• Task:
Wherever "agent" shows up in the records below, copy the whole line.

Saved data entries
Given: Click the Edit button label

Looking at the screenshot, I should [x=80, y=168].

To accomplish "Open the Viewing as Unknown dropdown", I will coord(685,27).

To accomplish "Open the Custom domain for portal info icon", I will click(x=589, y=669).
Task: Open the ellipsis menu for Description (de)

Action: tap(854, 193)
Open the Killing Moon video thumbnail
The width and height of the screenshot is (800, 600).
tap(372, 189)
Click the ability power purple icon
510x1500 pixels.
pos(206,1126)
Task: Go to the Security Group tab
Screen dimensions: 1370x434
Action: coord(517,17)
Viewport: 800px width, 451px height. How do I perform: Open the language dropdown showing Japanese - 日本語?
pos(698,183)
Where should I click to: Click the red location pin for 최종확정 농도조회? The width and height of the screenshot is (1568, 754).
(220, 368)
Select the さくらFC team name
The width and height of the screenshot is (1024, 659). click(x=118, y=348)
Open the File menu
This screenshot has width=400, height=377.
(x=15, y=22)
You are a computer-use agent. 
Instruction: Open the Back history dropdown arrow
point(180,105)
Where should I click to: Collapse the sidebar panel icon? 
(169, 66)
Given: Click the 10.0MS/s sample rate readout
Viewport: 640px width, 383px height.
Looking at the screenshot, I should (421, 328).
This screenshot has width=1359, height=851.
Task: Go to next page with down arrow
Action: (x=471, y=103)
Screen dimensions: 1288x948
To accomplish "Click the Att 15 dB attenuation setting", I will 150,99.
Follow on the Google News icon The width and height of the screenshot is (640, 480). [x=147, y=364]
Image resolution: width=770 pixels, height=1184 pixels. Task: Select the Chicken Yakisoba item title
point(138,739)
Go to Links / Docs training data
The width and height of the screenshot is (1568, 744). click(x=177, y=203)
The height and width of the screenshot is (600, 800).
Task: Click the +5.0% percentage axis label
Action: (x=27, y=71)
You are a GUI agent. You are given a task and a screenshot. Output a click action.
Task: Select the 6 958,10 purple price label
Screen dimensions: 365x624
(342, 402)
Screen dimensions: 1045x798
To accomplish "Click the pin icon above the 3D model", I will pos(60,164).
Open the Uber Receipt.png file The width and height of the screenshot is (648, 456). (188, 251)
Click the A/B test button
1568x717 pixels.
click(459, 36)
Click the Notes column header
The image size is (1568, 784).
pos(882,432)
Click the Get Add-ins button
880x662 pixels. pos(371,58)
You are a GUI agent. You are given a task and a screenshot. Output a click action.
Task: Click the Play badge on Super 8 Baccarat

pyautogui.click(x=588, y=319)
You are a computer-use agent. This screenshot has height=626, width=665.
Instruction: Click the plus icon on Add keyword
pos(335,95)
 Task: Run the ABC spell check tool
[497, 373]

• Reply:
You are a computer-use agent. 
You are a GUI agent. You are given a task and a screenshot. Output a click action.
You are a GUI agent. You are given a task and a screenshot. Output a click action.
You are a computer-use agent. This screenshot has height=626, width=665.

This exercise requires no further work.